What you need to do: Return the whole of the data exactly.

------ Supplied entries

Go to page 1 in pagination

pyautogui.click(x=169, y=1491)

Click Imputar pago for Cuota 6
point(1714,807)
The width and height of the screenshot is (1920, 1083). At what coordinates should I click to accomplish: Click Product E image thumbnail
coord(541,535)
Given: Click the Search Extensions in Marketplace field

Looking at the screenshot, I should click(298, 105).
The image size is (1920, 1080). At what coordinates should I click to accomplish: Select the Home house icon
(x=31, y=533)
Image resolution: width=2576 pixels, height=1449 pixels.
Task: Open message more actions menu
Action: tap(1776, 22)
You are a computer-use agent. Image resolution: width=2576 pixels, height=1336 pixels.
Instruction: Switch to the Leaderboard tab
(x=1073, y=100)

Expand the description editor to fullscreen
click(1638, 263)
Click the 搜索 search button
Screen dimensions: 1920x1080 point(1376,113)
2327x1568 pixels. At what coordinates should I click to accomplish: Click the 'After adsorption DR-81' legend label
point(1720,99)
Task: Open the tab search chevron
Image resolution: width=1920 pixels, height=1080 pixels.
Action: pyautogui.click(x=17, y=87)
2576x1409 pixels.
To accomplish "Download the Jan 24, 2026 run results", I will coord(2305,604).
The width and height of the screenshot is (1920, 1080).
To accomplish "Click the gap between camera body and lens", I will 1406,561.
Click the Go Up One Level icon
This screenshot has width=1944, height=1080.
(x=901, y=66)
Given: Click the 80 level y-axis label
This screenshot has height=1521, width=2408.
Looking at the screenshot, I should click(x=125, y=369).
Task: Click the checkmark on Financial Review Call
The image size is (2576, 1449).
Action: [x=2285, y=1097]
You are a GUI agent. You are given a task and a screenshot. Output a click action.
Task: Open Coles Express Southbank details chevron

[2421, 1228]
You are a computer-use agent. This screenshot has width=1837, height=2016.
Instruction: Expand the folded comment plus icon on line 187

------------

Task response:
Go to page 1 in pagination

pyautogui.click(x=169, y=1491)

Click Imputar pago for Cuota 6
point(1714,807)
The width and height of the screenshot is (1920, 1083). At what coordinates should I click to accomplish: Click Product E image thumbnail
coord(541,535)
Given: Click the Search Extensions in Marketplace field

Looking at the screenshot, I should click(298, 105).
The image size is (1920, 1080). At what coordinates should I click to accomplish: Select the Home house icon
(x=31, y=533)
Image resolution: width=2576 pixels, height=1449 pixels.
Task: Open message more actions menu
Action: tap(1776, 22)
You are a computer-use agent. Image resolution: width=2576 pixels, height=1336 pixels.
Instruction: Switch to the Leaderboard tab
(x=1073, y=100)

Expand the description editor to fullscreen
click(1638, 263)
Click the 搜索 search button
Screen dimensions: 1920x1080 point(1376,113)
2327x1568 pixels. At what coordinates should I click to accomplish: Click the 'After adsorption DR-81' legend label
point(1720,99)
Task: Open the tab search chevron
Image resolution: width=1920 pixels, height=1080 pixels.
Action: pyautogui.click(x=17, y=87)
2576x1409 pixels.
To accomplish "Download the Jan 24, 2026 run results", I will coord(2305,604).
The width and height of the screenshot is (1920, 1080).
To accomplish "Click the gap between camera body and lens", I will 1406,561.
Click the Go Up One Level icon
This screenshot has width=1944, height=1080.
(x=901, y=66)
Given: Click the 80 level y-axis label
This screenshot has height=1521, width=2408.
Looking at the screenshot, I should click(x=125, y=369).
Task: Click the checkmark on Financial Review Call
The image size is (2576, 1449).
Action: [x=2285, y=1097]
You are a GUI agent. You are given a task and a screenshot. Output a click action.
Task: Open Coles Express Southbank details chevron

[2421, 1228]
You are a computer-use agent. This screenshot has width=1837, height=2016.
Instruction: Expand the folded comment plus icon on line 187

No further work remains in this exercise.